___ Texto fornecido ___

Todos esses elementos e outros criam uma sensação de realidade paralela, pois assim como em “A Grande Aposta” e “Vice”, McKay constrói uma sátira, a diferença é que aqui a sátira é sobre uma coisa que não aconteceu no nosso mundo, a Terra de “Não Olhe para Cima” é praticamente igual à nossa mas só um pouco diferente, a política é igual, os empresários são iguais, a imprensa é igual, mas as coisas têm nomes diferentes, para entrar no clima de “Sem Volta para Casa” é como se estivessemos vendo uma versão da Terra de outro Universo.

___

→ **Ações a realizar**
A - No texto sobre o filme “Não Olhe para Cima”, em quais outras obras McKay também constrói uma sátira?
B - Dê continuidade ao texto sobre o filme “Não Olhe para Cima” a partir do ponto em que ele termina.
As linhas a seguir não precisam ser consultadas.

___ Informações fornecidas ___

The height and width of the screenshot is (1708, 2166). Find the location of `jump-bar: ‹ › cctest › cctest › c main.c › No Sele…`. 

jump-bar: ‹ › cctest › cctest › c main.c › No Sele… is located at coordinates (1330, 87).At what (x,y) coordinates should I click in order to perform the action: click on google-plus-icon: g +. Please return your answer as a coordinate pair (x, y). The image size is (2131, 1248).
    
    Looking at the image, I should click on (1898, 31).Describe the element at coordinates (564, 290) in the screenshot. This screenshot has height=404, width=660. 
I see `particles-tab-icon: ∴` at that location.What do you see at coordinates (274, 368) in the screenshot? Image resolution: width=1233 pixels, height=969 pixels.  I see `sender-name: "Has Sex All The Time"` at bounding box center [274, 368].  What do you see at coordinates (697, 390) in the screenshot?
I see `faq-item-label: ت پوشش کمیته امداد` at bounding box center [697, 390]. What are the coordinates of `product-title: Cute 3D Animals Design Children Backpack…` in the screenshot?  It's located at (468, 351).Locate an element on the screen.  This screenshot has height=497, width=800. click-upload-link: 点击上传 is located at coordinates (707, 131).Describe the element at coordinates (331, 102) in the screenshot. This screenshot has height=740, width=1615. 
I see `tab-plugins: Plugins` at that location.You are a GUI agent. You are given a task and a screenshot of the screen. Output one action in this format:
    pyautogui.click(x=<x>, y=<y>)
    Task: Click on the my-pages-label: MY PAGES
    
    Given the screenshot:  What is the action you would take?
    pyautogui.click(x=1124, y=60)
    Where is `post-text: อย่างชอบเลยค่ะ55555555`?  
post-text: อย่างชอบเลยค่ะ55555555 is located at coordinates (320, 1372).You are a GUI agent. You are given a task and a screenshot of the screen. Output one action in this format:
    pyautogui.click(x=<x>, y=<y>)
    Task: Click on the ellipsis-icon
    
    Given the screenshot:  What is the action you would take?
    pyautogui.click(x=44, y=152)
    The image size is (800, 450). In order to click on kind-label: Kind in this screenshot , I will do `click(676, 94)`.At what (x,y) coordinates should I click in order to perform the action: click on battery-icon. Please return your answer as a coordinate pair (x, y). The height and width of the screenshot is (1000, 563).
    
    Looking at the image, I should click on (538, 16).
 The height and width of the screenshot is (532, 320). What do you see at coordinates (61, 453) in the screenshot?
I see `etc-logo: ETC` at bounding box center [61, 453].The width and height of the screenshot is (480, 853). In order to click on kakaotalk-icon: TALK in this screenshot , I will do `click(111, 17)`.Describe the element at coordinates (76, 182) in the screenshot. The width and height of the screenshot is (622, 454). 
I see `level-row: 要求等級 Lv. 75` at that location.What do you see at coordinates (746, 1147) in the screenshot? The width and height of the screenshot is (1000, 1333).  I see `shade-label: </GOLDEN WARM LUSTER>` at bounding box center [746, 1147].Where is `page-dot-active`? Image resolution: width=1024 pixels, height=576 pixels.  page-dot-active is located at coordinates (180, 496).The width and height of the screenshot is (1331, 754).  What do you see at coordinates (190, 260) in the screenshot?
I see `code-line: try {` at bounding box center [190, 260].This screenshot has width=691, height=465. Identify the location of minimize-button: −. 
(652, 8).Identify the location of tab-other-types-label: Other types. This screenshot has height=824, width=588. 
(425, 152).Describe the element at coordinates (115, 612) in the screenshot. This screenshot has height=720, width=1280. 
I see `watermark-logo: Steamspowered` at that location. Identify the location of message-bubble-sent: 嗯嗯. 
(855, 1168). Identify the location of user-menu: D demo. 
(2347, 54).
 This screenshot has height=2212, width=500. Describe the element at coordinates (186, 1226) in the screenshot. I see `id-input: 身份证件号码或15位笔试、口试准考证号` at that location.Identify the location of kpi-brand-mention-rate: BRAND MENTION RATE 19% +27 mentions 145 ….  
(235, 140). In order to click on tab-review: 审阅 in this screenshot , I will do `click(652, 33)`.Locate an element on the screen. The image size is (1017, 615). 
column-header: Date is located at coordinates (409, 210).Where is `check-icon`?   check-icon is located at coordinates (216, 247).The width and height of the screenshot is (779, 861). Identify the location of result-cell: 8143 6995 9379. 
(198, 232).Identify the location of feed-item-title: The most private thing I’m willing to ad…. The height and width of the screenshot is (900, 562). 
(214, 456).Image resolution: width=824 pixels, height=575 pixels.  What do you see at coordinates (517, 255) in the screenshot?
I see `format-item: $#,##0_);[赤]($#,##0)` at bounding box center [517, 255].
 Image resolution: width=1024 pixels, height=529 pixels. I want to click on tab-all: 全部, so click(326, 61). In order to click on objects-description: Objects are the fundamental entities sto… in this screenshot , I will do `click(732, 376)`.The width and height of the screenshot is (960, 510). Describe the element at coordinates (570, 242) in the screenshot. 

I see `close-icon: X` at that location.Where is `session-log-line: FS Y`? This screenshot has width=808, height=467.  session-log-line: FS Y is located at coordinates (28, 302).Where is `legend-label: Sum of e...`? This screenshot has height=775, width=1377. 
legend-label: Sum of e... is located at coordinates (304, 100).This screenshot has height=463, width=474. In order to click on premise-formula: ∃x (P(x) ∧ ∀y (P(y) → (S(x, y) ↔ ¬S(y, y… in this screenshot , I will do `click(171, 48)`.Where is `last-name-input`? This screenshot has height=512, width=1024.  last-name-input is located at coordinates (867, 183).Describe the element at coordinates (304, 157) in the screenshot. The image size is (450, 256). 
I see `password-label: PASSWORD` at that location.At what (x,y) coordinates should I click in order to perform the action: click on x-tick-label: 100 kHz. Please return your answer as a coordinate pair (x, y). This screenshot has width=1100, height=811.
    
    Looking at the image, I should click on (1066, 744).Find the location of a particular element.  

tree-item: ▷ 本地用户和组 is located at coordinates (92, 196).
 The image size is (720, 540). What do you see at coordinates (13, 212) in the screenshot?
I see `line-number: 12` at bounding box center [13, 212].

___

→ **Respostas fornecidas**
A - Em “A Grande Aposta” e “Vice”.

B -
DiCaprio é o motor do filme, com um arco mais profundo que dos outros personagens o ator tem uma performance que mais lembra o trabalho dele antes de se autoproclomar um bom ator em algum tempo indo de encontro ao tom sátirico-dramático proposto pelo roteiro, o resto do elenco apesar dos grandes nomes parece ter entendido menos a missão e acabam em atuações de uma nota só, ou apenas irônica e distante como Meryl Streep e Jonah Hill ou se levando muito mais a sério que o roteiro como Jennifeer Lawrence. Se destaca novamente a edição, especialmente na maneira como McKay costuma colocar algumas apresentações de slides entre as cenas para dar o tom do que está acontecendo, essa técnica utilizada pelo diretor por mais que repetitiva é bastante eficiente e ajuda o roteiro, ponto alto de “Não Olhe para Cima” entregar sua mensagem.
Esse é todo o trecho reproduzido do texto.